Noon

 

The wind howled, lashing sand in their faces as they struggled to reach safety. Each of them had known it was foolish to venture out in this weather, yet each of them had a reason for doing so, even if said reasons could not be explained to others. Now it was too late to turn back. There was only one option.

They had to reach the tomb.

A sudden lull in the storm caught them all by surprise, and as one they looked up to see that they had wandered far off course, and were now beside one of the fallen obelisks that marked the edge of... well, the edge of something, though none of them could remember what.

Beneath this particular obelisk was a small hollow, by all appearances man-made. Now certainly too far from the tomb to make it there alive, they decided they had no choice.

"Let's move," someone said. "Help each other out and mind your footing. That wind is going to get worse. We don't want to get caught up in it again!"
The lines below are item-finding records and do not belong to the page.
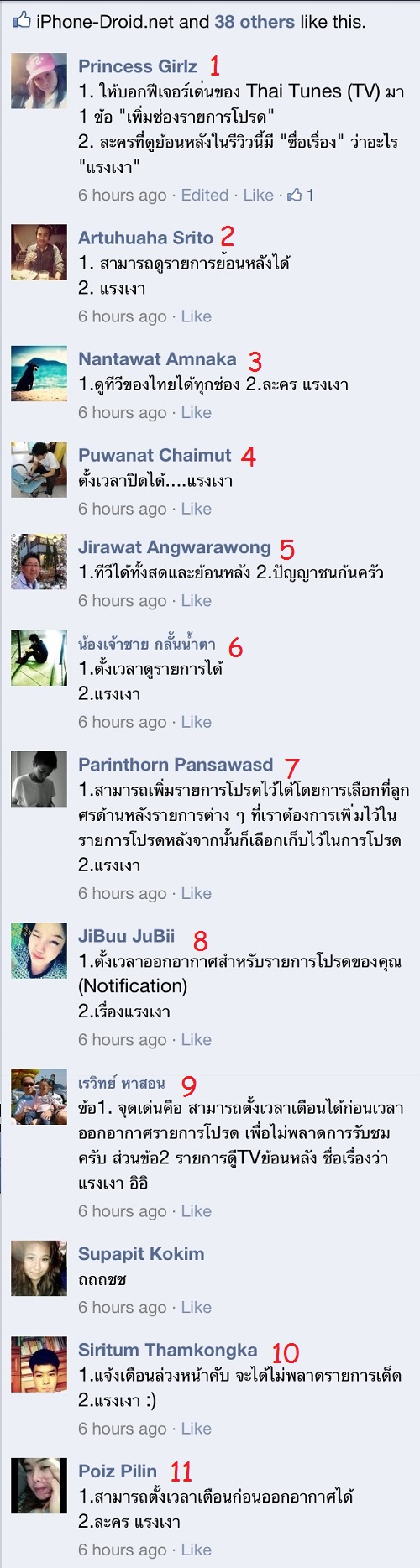Open Supapit Kokim profile photo

pyautogui.click(x=39, y=1268)
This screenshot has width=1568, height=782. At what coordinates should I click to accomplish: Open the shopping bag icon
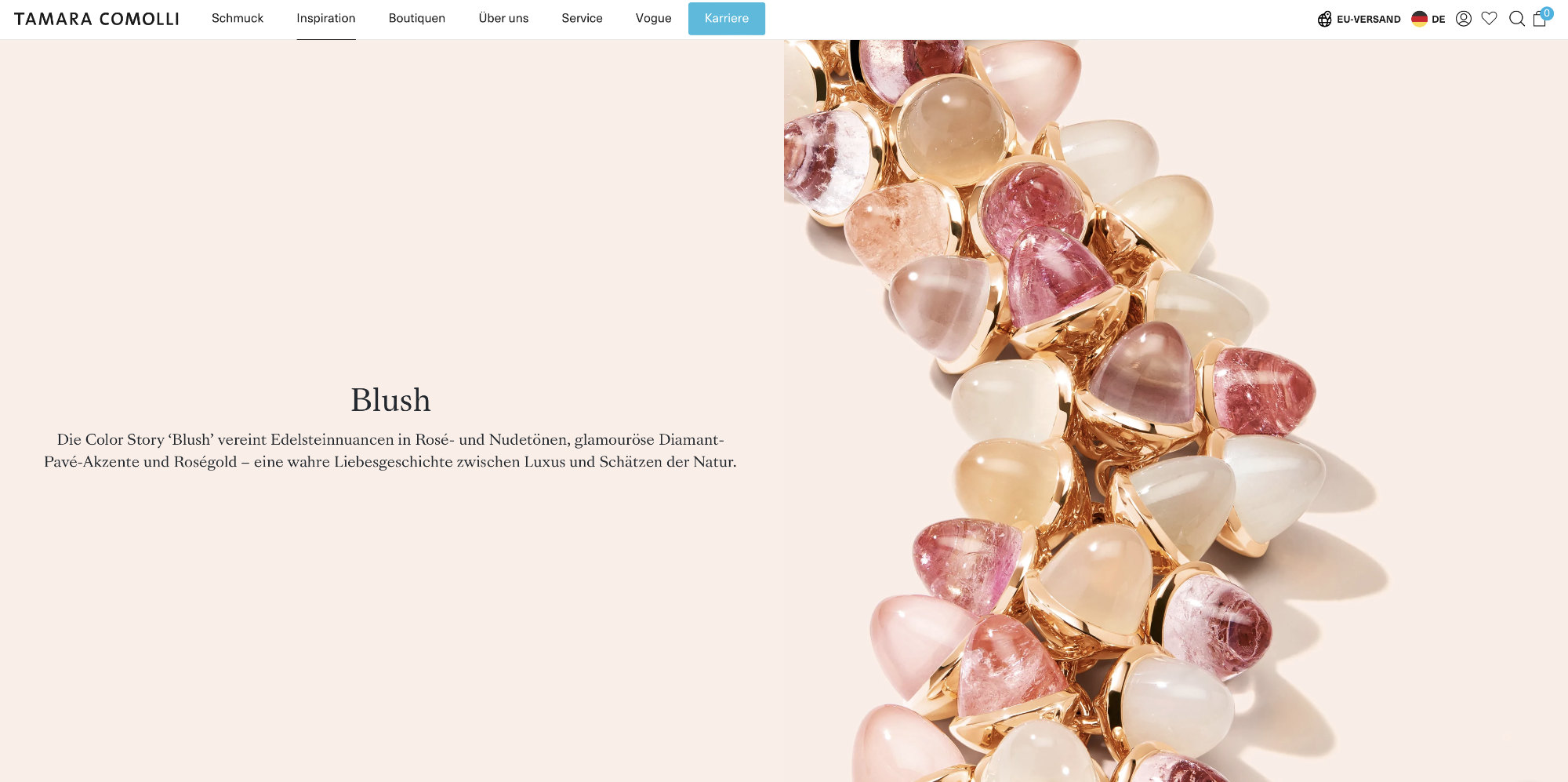(x=1539, y=20)
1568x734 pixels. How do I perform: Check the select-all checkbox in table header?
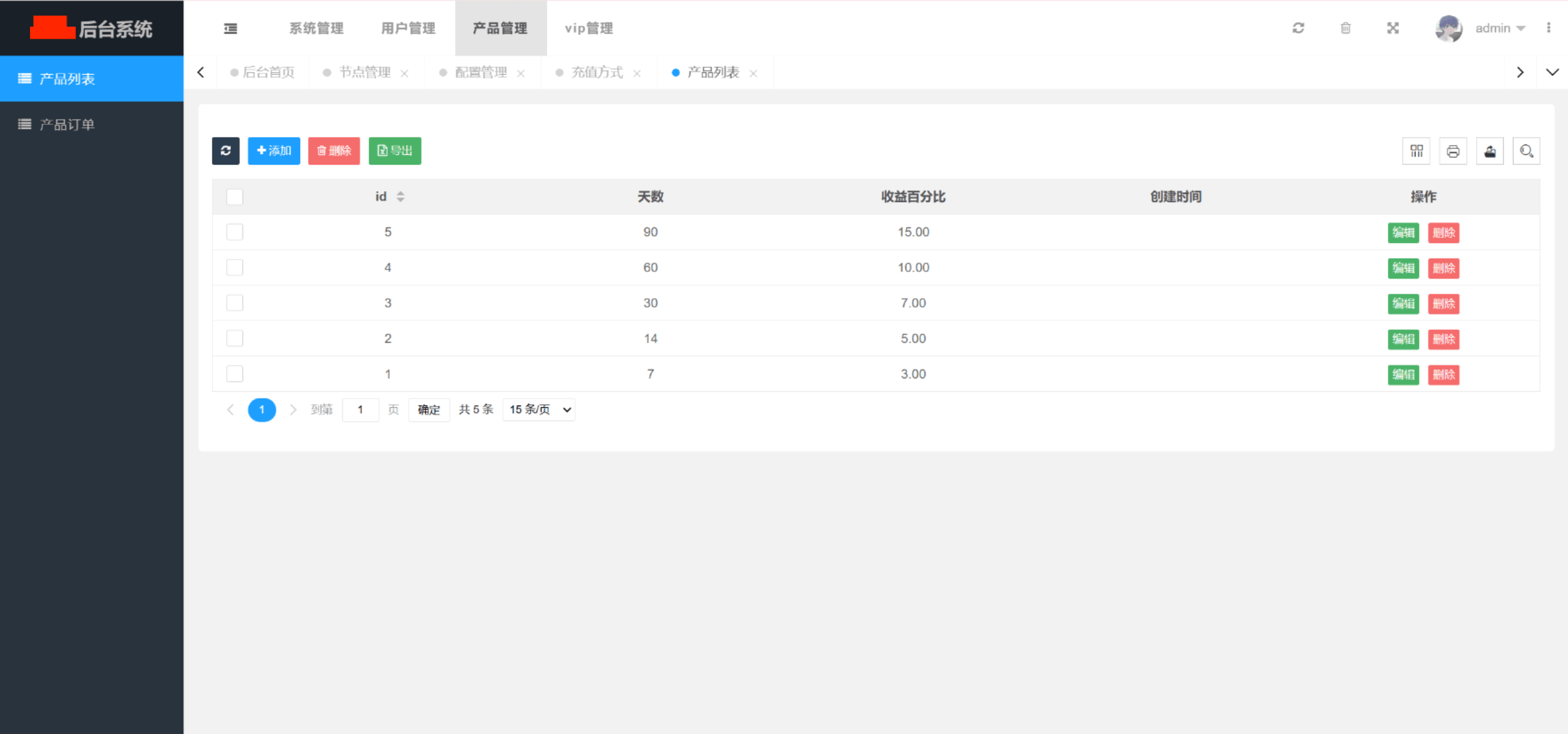[x=235, y=197]
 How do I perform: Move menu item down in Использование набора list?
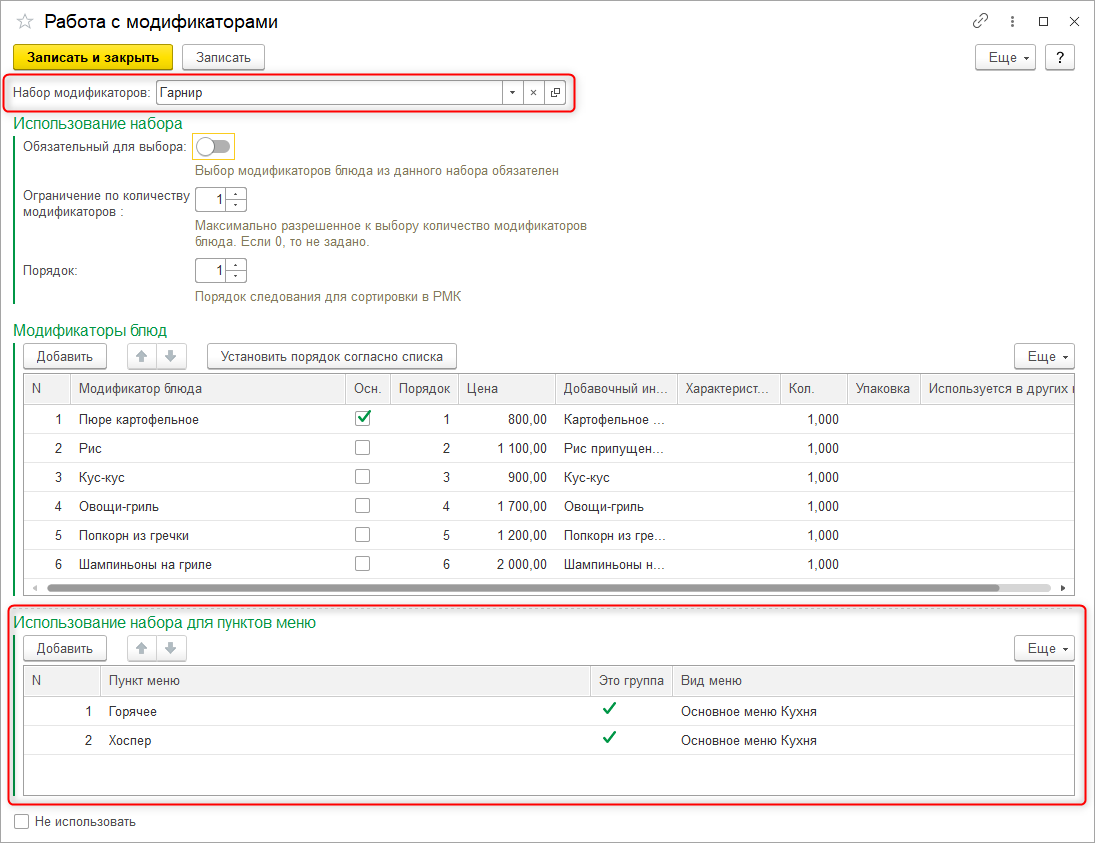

As one, they descended into the hollow beneath the obelisk, finding it cold and dark, but mercifully free of wind and sand. It almost seemed as if the obelisk itself had been hollowed out inside, creating a long, narrow haven from the storm. The sort of work that would take a man a lifetime, if he were forced to do it by himself.

And it was then that they realized, as they removed the headscarves and wrappings covering their faces, that the one who had spoken just before could not have been any of them. The voice was that of a man, and they were all of them women. Servants of the Pharoah, destined to die this night so as to clear the way for his ascension into the heavens, as the shiny ones had decreed.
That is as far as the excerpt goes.